Program Abstractions

Any non-trivial semantic property that we may wish to check about programs is undecidable. Examples of such properties include whether an assertion may fail on some input, whether the program will terminate on all inputs, and many others. Thus, it is clear that any program analysis must work with approximations of programs, called abstractions.

Designing a suitable program abstraction is a delicate balance of tradeoffs. By abstracting a program, we lose some concrete information. A good choice of abstract domain depends on the analysis designer’s use cases but, in general, should be abstract enough to allow for efficient analysis and precise enough to check a desired property in programs of interest. In this article, we will explore a series of numerical abstract domains, each increasing in precision. These domains can be used to statically check for programming errors involving integers, such as divide-by-zero and array index out-of-bounds errors. The principles in this article are also applicable to designing abstract domains for program data types besides integers, such as pointers, reals, and arrays.

Abstract Domain 1: The Sign Domain

We begin with a simple abstract domain: the sign domain. It consists of five abstract values:
  • Zero (0), representing the integer value 0;
  • Minus (-), representing any negative integer value;
  • Plus (+), representing any positive integer value;
  • Top (?), representing any integer value; and
  • Bottom (⊥), representing no integer value.

In contrast, the concrete domain contains all possible integer values – in fact, infinitely many.

The reader may wonder why we assume infinitely many integers in the concrete domain; after all, programming languages typically limit the size of an integer value. For instance, in Java, the int type is 4 bytes in size, allowing integer values from -231 to 231-1, or -2,147,483,648 to 2,147,483,647. Our assumption is motivated by the desire to analyze programs at a more general and fundamental level, rather than in a particular programming language or on a particular computer machine. Note that, even if we were to target a specific language or machine, we might want abstraction for efficiency reasons.

Elements in the abstract domain are partially ordered and depicted using a Hasse diagram, shown below for the sign domain.

An edge from a lower element X to a higher element Y in the diagram indicates that X is at least as precise as Y. For instance, an edge from ‘+’ to ‘?’ indicates that ‘+’ is a more precise abstract value than ‘?’ for any positive integer (such as 42). A partial order is by definition transitive (e.g., ‘⊥’ is more precise than ‘?’) and anti-symmetric (two different elements cannot be more precise than each other). Lastly, the order is partial as opposed to total; for instance, there is no edge from ‘+’ to ‘-’, indicating that abstract values ‘+’ and ‘-’ are incomparable (i.e., neither is more precise than the other).
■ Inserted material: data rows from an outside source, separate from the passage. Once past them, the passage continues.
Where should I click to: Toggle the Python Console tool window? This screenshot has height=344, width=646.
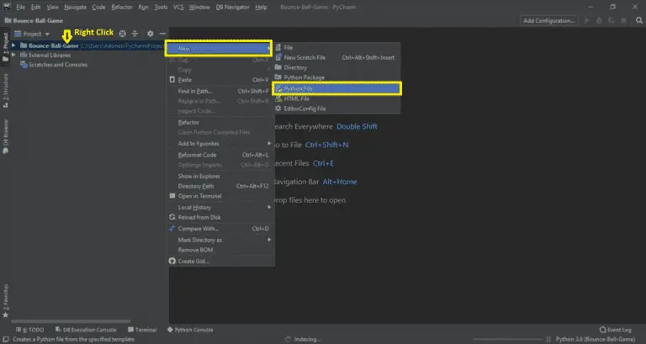(x=193, y=330)
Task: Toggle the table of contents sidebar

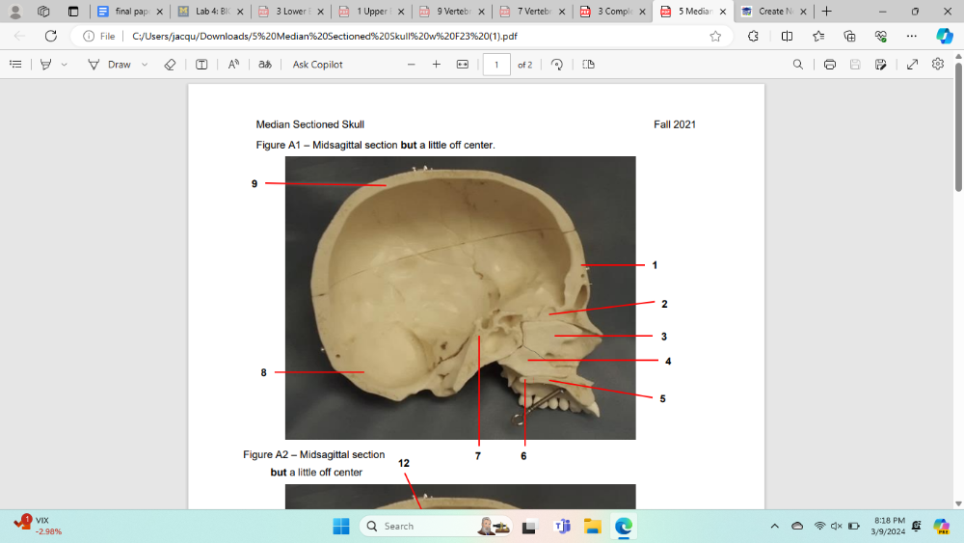Action: pyautogui.click(x=15, y=65)
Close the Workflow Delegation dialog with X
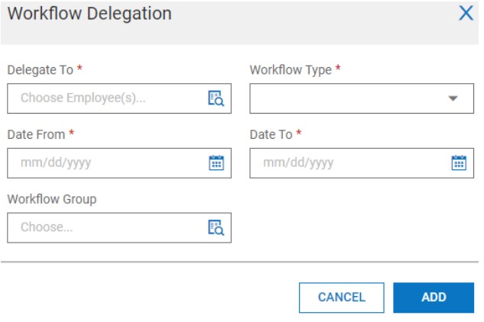The image size is (484, 322). (x=466, y=14)
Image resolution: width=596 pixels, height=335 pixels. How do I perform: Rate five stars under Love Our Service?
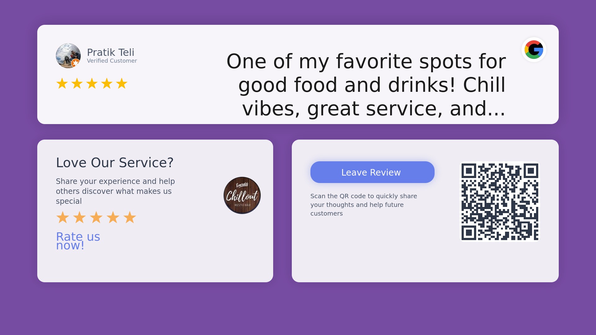[x=130, y=217]
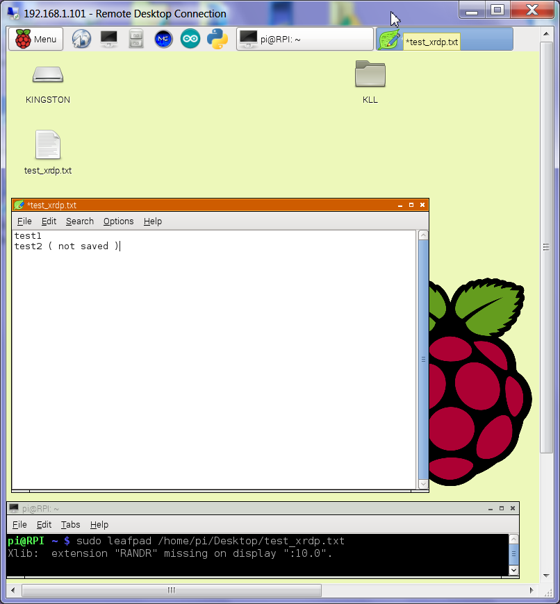Open the Leafpad File menu

pos(24,221)
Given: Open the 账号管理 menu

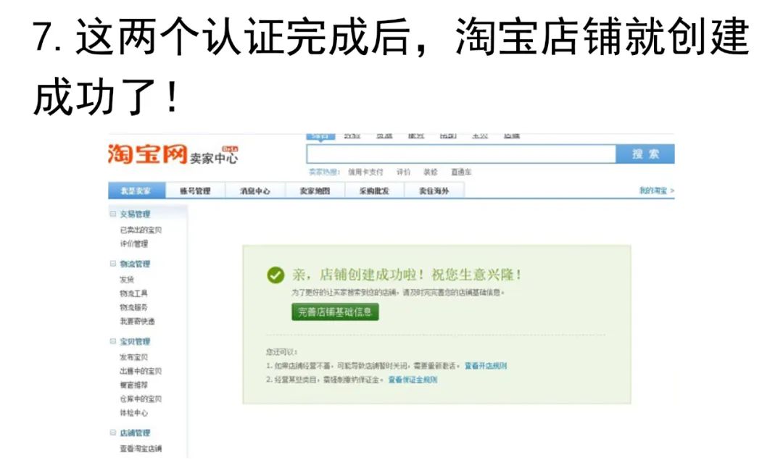Looking at the screenshot, I should 196,190.
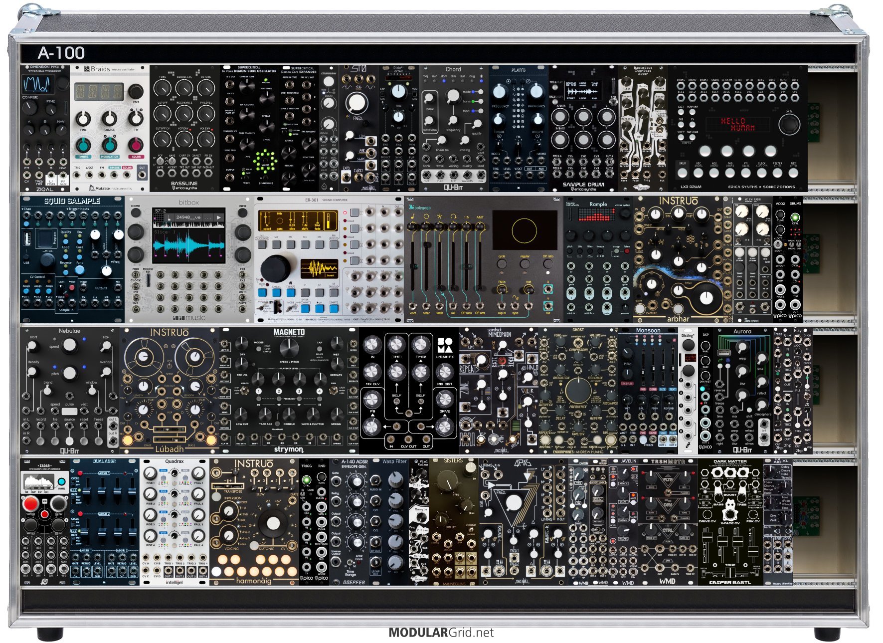Viewport: 883px width, 643px height.
Task: Click the cyan button on Zadar display
Action: 61,482
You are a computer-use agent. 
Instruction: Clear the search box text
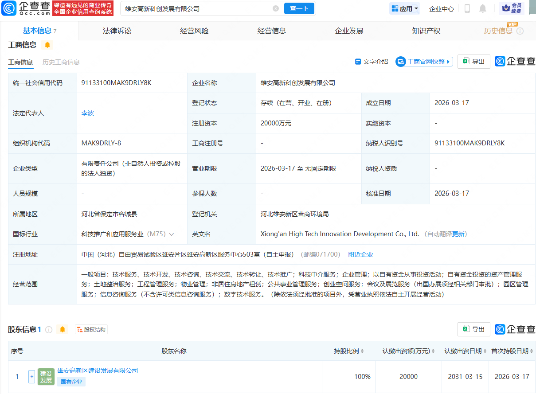pyautogui.click(x=276, y=8)
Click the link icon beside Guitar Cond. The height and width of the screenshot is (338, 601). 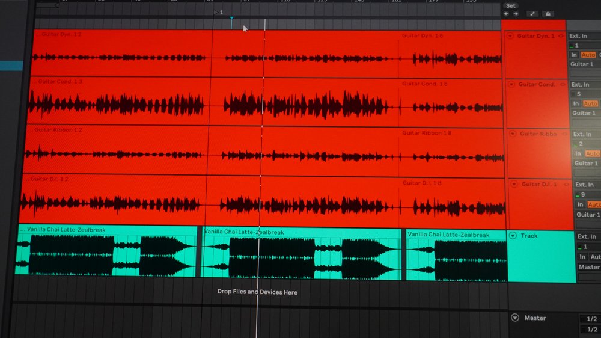point(562,84)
Although the sign domain has only a few states, it suffices for some straightforward use cases. For example, consider the following program. The comments in blue represent the abstract value of integer variable x at the current program point. The red comments represent specific points in the program.

   // x: ? 

   if (x == 0) {       // p1

   // x: 0

       x++;            // p2

   // x: +

   } else if (x > 0) { // p3

   // x: +

       x = x * 20;     // p4

   // x: +

   } else if (x < 0) { // p5

   // x: -

       x = x * (-10);  // p6

   // x: +

   }

   // x: +

   assert(x > 0); 

At the start of the program, the analysis initializes the *abstract value* of x to ‘?’ since x is uninitialized and could take any integer value. Next, we interpret the conditional at program point p1 to determine that the abstract value of x should be ‘0’. At p2 we reach the addition operation. How should we apply addition to an abstract value? In general, we must define the semantics of each operation in the programming language or intermediate language (such as the LLVM IR) on abstract values. This is called the abstract semantics, in contrast to the language’s *concrete semantics* that is typically defined in its reference manual.
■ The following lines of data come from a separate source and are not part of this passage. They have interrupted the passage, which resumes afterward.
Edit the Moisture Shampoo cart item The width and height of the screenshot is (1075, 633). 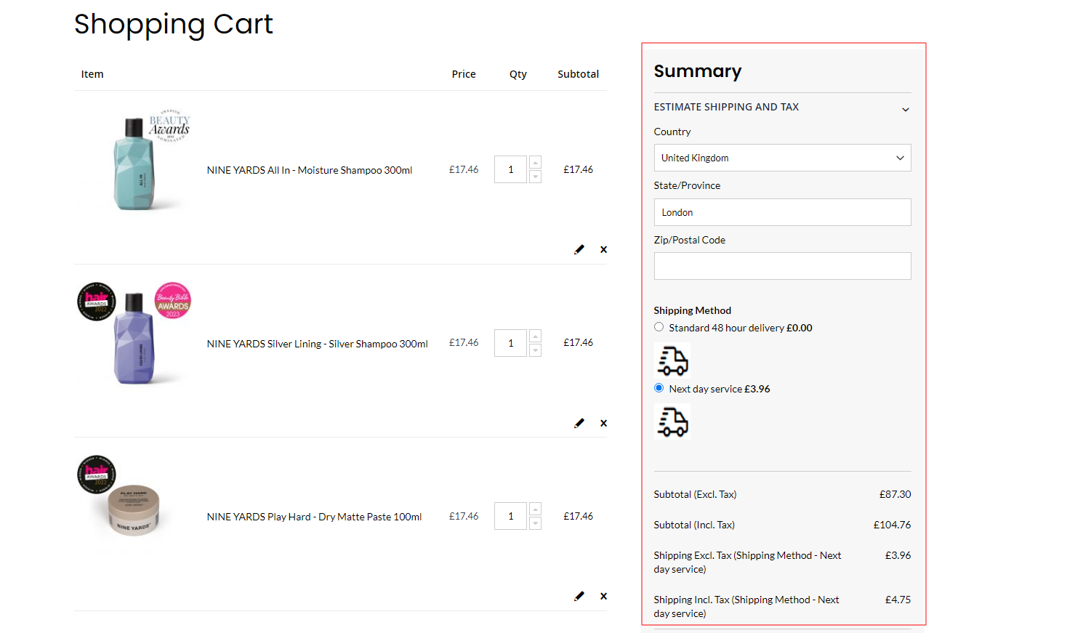579,249
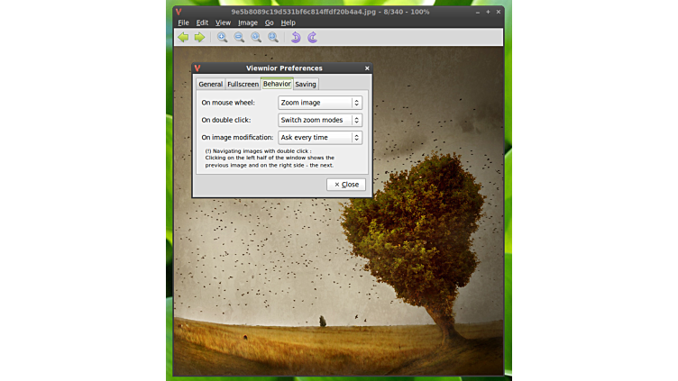Expand the 'On double click' combo box
The width and height of the screenshot is (678, 381).
pos(320,120)
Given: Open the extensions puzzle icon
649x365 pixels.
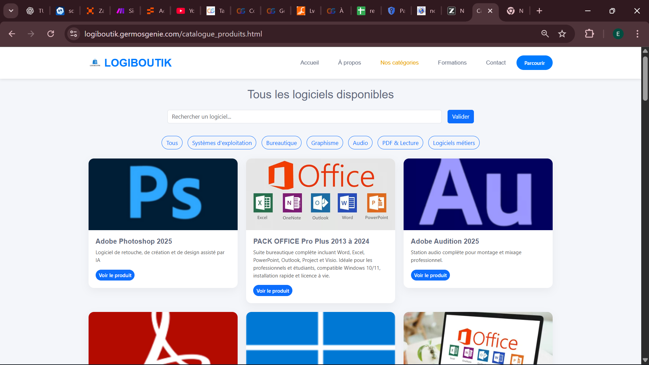Looking at the screenshot, I should coord(589,34).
The abstract semantics of the addition operation can be defined as expected: adding two negative values results in a negative number, but adding a negative value to a positive value can be positive or negative. So, we must represent it as ‘?’. The rest of the abstract semantics for addition is shown in the following table:

So, at program point p2 the abstract value of x becomes ‘+’. Similarly, at program point p3 we interpret the conditional and determine that the abstract value of x should be ‘+’. Now, we reach program point p4 that involves multiplication. Likewise, we must define the abstract semantics of the multiply operation:

So, at program point p4 we set the abstract value of x to be ‘+’, the result of multiplying two positive values. The last conditional follows similarly. Once we reach the assertion, we must merge the abstract values of x from each path. The merge operator in this domain is a conjunction. This means that for the abstract value to be ‘+’, the abstract values along all incoming paths must also be ‘+’. If there is any disagreement, we default to ‘?’. Here, the abstract value of x is ‘+’ along all paths, which in turn allows our static analysis to prove the assertion (x > 0) at the end of the program.
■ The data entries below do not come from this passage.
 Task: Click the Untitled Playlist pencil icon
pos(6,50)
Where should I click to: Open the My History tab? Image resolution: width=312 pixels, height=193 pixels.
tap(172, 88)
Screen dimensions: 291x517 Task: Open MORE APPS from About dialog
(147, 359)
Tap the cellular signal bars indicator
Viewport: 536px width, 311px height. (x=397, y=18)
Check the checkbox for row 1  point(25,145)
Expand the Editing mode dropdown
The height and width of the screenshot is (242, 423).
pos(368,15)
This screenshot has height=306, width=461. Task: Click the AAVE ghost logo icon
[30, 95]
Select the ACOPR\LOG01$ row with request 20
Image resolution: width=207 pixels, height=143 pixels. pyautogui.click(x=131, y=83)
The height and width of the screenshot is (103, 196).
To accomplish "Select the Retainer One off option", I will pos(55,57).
It is clear that a merge may cause us to lose some information. For example, consider the following program:

   // x: ? 

   if (x == 0) {       // p1

   // x: 0

       x++;            // p2

   // x: +

   } else if (x > 0) { // p3

   // x: +

       x = x * (-10);     // p4

   // x: -

   } 
   // x: ?

   assert(x != 0); 

Like the previous example, the abstract value of x starts as ‘?’ and is set by interpreting conditionals and applying the abstract addition and multiplication operators. However, in this example, when the two program paths merge we have differing abstract values for x. We know that in one program path, the value of x is positive, and in the other program path, the value of x is negative. Thus, it is clear that the value is nonzero. Unfortunately, our abstract domain does not have an abstract value to represent that “the value could be + or -, but not 0”. Thus, when we merge, the abstract value of x is ‘?’. Although it is clear that the value of x will never be 0 when we reach the assertion, the analysis cannot prove that fact using this abstract domain. This provides some motivation for a more precise abstract domain.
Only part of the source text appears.